Many scans will have atelectasis at the lung bases. This means that a small amount of the lung is airless or collapsed. This often looks like ground glass densities along the dependent or back part of the lung bases. This usually is of no consequence and can reverse with deep breathing. Scarring of lung tissue can have some overlap in appearance and is more serious permanent damage. This will sometimes be most severe at the lung bases.

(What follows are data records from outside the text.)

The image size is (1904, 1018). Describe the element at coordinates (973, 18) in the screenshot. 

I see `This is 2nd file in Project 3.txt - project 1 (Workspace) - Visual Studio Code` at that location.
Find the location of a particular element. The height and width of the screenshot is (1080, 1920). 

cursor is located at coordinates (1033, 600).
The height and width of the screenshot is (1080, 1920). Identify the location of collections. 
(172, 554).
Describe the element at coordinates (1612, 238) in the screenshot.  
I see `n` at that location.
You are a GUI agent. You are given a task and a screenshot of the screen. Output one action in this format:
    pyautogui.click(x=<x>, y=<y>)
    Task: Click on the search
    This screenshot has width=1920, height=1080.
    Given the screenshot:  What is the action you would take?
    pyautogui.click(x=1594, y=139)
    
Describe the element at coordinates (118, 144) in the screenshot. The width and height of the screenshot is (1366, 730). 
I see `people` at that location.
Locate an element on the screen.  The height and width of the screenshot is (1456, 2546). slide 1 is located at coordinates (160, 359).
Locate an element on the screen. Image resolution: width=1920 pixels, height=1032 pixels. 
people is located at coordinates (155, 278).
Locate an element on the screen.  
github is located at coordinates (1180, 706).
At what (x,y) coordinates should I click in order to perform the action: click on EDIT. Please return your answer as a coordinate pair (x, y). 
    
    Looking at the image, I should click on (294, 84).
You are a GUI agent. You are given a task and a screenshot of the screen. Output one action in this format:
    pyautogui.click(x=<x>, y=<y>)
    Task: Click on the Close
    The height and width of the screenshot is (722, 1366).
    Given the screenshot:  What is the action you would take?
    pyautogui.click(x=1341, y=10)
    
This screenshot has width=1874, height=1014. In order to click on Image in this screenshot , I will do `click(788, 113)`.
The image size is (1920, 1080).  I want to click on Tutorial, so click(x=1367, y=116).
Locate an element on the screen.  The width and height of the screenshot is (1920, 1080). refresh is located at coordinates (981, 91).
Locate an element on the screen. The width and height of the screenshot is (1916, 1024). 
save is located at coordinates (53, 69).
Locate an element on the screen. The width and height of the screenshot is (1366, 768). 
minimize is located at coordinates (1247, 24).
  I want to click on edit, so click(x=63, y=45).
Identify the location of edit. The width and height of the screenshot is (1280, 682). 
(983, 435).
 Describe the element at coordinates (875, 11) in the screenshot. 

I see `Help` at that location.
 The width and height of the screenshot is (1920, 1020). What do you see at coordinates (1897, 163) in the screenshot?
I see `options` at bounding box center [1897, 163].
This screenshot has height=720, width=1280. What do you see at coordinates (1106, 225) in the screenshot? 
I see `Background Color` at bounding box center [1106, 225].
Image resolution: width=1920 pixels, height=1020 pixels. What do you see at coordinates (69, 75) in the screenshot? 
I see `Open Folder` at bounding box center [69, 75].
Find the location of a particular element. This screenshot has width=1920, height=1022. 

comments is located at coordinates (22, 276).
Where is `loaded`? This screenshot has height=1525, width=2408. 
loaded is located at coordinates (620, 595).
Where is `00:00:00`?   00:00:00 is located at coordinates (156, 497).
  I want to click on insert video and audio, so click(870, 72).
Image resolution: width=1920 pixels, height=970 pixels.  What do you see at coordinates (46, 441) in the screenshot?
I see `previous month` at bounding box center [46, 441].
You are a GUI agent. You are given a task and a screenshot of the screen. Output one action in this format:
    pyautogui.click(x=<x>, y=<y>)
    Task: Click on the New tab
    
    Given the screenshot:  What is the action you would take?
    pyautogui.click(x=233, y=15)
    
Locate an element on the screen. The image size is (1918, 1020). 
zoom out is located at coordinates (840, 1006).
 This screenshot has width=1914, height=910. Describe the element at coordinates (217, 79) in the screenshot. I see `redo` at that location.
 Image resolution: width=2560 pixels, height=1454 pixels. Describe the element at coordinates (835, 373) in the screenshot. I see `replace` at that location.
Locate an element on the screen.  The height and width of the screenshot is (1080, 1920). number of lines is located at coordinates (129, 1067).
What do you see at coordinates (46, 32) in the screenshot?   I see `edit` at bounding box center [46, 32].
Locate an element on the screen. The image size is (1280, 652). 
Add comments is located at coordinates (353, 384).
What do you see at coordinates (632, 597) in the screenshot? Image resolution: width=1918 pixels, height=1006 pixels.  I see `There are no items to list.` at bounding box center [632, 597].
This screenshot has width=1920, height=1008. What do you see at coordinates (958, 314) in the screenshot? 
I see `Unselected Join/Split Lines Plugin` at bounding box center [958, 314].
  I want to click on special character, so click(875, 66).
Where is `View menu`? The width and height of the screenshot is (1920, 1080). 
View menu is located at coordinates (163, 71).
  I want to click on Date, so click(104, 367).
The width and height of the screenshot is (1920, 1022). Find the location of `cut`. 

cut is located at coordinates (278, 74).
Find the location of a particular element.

We often see nodules at the lung bases or spots. These are most commonly under a centimeter. Nodules which are under 6 millimeters often receive no follow up or follow up is optional because they are mostly benign. Those small nodules between 6-8 millimeters are followed with another scan in 6-12 months. Nodules above 8 mm may be followed more frequently or worked up with more testing. The main concern is cancer although scars and inflammatory conditions can also have this appearance.
Pneumonia is common at the lung bases. Pneumonia is an infection of the lung which results in lung air spaces being filled with pus and liquid. Pneumonia will look like an area of ground glass or white lung. It may involve more than the lung bases. Pneumonia related to aspiration or when swallowed materials go into the lung can occur at the bases in a standing patient.
Lung base means the bottom of the lungs. It is a common place for abnormalities, some of which are detailed above. Knowing a process is at the lung bases can help us narrow the diagnostic possibilities. Clinical history is important when evaluating abnormalities at the lung bases. More imaging testing may be needed based on the suspected diagnosis.